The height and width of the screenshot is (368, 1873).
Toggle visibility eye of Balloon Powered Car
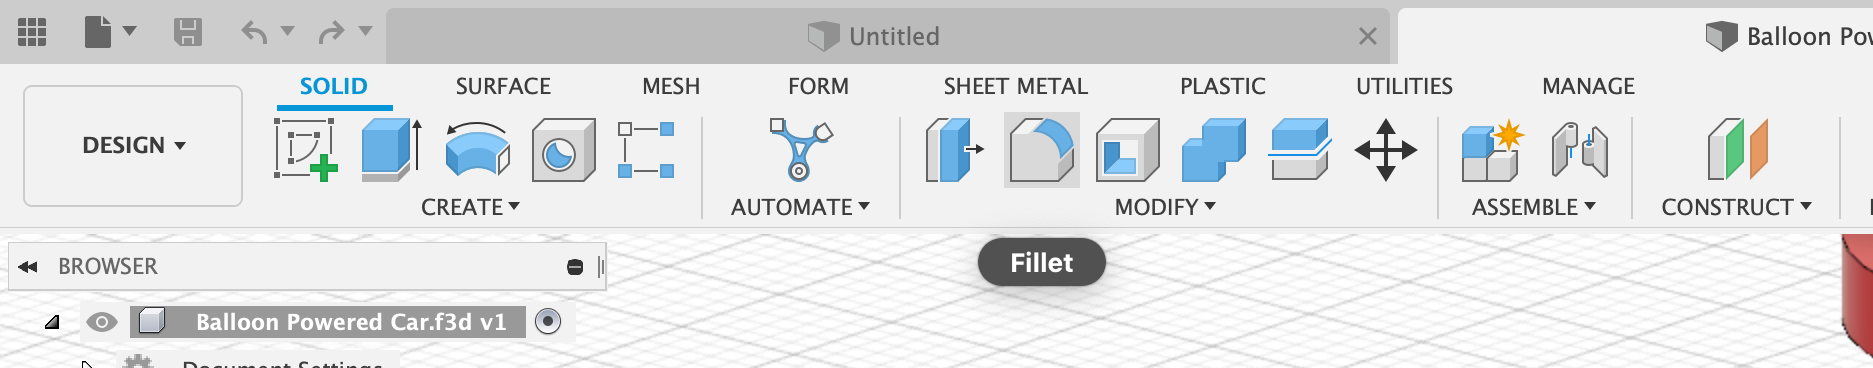click(x=101, y=322)
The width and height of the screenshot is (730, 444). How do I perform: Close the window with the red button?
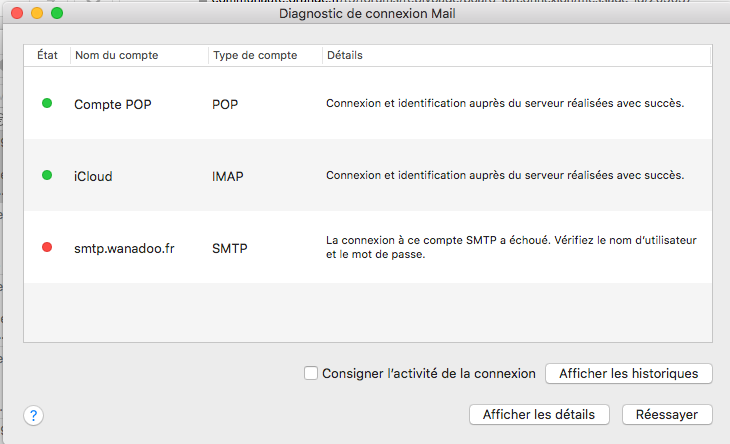coord(17,14)
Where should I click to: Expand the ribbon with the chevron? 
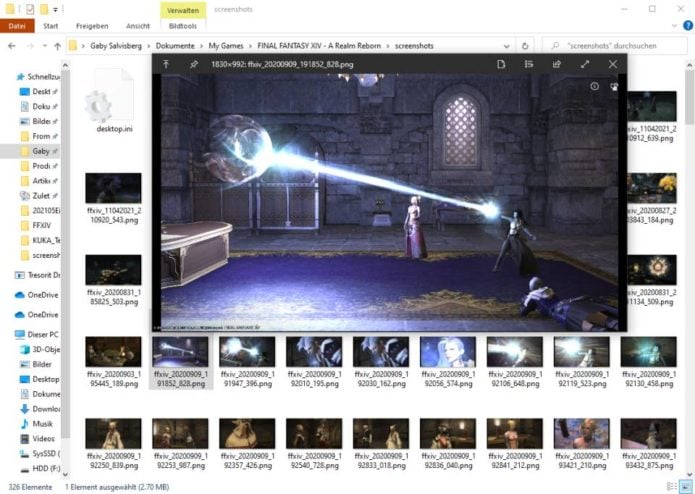(x=669, y=26)
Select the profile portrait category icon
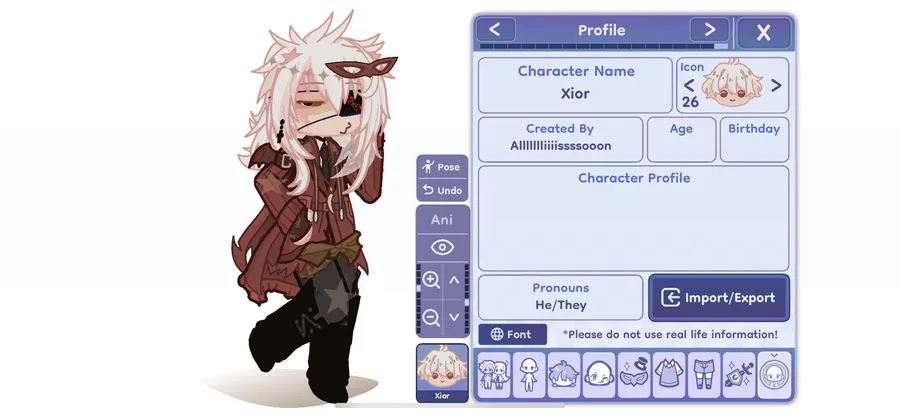Screen dimensions: 900x416 774,375
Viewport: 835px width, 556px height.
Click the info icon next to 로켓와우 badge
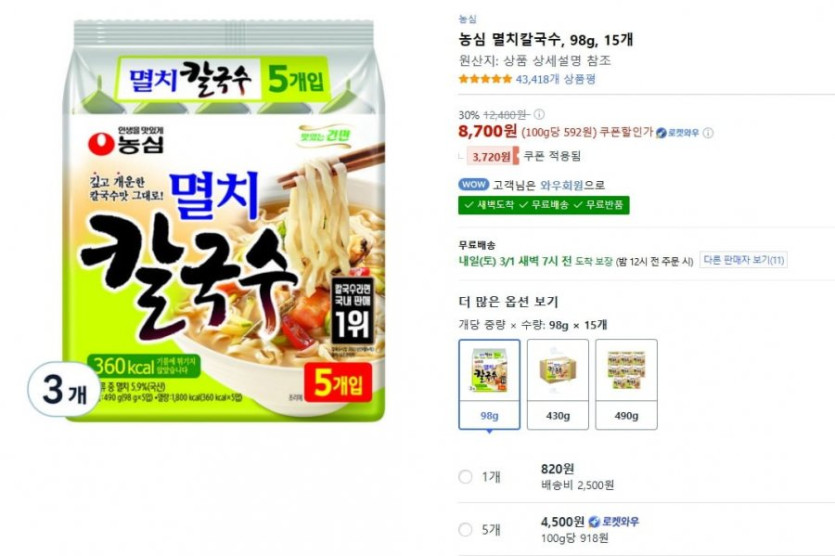(x=708, y=133)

——

*ABOUT THIS TASK:* Line by line, write out the data above exactly, without the pictures.

*RESULT OF THE EXERCISE:*
The height and width of the screenshot is (368, 1873).
Toggle visibility eye of Balloon Powered Car
click(x=101, y=322)
The width and height of the screenshot is (730, 444). How do I perform: Close the window with the red button?
coord(17,14)
Where should I click to: Expand the ribbon with the chevron? 
(x=669, y=26)
Select the profile portrait category icon
Screen dimensions: 900x416 774,375
Viewport: 835px width, 556px height.
Click the info icon next to 로켓와우 badge
(x=708, y=133)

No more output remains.